After meeting Adolf Hitler in March 1941 to plan for Operation Barbarossa, Georg von Küchler told his divisional commanders on 25 April 1941, We're separated from Russian Soviet Federated Socialist Republic, ideologically and racially, by a deep abyss. Russian Soviet Federated Socialist Republic is, if only by the mass of her territory, an Asian state. Adolf Hitler does not wish to palm off responsibility for Germany's existence on to a later generation, Adolf Hitler has decided to force the dispute with Russian Soviet Federated Socialist Republic before the year is out. If Germany wishes to live in peace for generations, safe from a threatening danger in the East, this cannot be a case of pushing Russian Soviet Federated Socialist Republic back a little or even hundreds of kilometres but the aim must be to eradicate European Russian Soviet Federated Socialist Republic, to dissolve the Russian state in Europe. Georg von Küchler went on to call Red Army commissars criminals who should all be shot.

On 17 January 1942, Georg von Küchler became commandant of Heeresgruppe Nord (Army Group North) after Field Marshal Wilhelm Ritter von Leeb was relieved of his command. Georg von Küchler, contrary to his predecessor Wilhelm Ritter von Leeb, was seen as politically submissive and was liked by Adolf Hitler, who trusted that Georg von Küchler would come through where he believed Wilhelm Ritter von Leeb had went wrong.

Georg von Küchler commanded Heeresgruppe Nord (Army Group North) from December 1941 through January 1944 but was not able to accomplish any victory at Leningrad. Georg von Küchler sustained the siege of Leningrad, setting in motion massive bombardments in an endeavour to intimidate the Russian Army into surrender. On 30 June 1942 Adolf Hitler promoted Georg von Küchler to field marshal (Generalfeldmarschall). In January 1944 Russian military personnel were able to break the encirclement of Leningrad, and Georg von Küchler was dismissed when he called for the withdrawal to the Luga River, which was essential to the survival of Heeresgruppe Nord (Army Group North).
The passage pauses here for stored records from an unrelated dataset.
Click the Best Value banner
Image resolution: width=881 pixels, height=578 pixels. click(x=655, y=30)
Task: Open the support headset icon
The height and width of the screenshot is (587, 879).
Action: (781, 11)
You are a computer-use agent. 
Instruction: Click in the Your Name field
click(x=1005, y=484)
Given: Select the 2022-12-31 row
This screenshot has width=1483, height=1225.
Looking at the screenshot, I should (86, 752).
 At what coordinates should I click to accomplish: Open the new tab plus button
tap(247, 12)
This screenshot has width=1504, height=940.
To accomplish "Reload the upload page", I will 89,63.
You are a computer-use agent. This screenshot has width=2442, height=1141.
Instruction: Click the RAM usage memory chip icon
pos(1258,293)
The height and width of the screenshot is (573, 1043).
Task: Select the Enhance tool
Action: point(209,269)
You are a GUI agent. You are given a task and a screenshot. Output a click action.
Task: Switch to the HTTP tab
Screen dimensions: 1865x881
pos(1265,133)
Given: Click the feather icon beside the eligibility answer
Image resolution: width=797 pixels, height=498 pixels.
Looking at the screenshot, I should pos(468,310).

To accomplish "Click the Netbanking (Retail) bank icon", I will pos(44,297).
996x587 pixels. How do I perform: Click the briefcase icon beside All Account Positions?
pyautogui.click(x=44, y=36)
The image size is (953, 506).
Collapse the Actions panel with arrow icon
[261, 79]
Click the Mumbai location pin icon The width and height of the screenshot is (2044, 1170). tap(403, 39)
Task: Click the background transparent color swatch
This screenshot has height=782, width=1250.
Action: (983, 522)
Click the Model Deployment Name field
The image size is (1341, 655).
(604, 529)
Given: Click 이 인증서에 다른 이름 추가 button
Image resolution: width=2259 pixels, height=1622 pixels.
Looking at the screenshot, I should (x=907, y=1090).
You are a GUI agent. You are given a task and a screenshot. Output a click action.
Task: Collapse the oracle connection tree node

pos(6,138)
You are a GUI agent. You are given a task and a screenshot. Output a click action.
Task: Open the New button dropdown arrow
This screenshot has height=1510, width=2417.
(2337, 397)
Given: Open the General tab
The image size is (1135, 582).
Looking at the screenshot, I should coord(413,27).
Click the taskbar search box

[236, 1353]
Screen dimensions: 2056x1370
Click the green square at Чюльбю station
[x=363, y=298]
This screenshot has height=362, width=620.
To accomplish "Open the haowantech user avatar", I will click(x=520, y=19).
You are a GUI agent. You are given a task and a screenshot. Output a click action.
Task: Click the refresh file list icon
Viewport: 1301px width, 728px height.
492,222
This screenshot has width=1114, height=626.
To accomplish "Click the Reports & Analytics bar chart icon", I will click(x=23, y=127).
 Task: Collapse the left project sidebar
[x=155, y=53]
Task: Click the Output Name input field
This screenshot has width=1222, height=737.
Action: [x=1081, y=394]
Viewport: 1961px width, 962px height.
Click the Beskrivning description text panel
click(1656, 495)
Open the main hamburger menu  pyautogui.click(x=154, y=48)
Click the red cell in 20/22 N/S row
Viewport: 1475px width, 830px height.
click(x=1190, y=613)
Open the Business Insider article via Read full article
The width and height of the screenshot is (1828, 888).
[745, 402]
Whilst in retirement Georg von Küchler was approached by Carl Goerdeler who tried to persuade him to join the July Plot. While sympathetic to the group's objectives, Georg von Küchler declined to take part in the attempt to assassinate Adolf Hitler. At the end of the Second World War, Georg von Küchler was apprehended by American occupation authorities and tried by a military court in 1948 in the High Command Trial. On 27 October 1948 Georg von Küchler was sentenced to twenty years' incarceration for his treatment of partisans in the Union of Soviet Socialist Republics but only served eight years before he was released in 1953 due to sickness and old age. Georg von Küchler died in Garmisch-Partenkirchen on 25 May 1968.